__Required action__.
Copy, in full, each line of the material that holds the word "coord".

Available data Start Marker

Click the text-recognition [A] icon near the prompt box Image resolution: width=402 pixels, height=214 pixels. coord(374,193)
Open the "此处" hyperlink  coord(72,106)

Available data End Marker
Available data Start Marker

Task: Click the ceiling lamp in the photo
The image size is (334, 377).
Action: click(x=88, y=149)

Available data End Marker

__Answer space__.
Click the text-recognition [A] icon near the prompt box Image resolution: width=402 pixels, height=214 pixels. coord(374,193)
Open the "此处" hyperlink  coord(72,106)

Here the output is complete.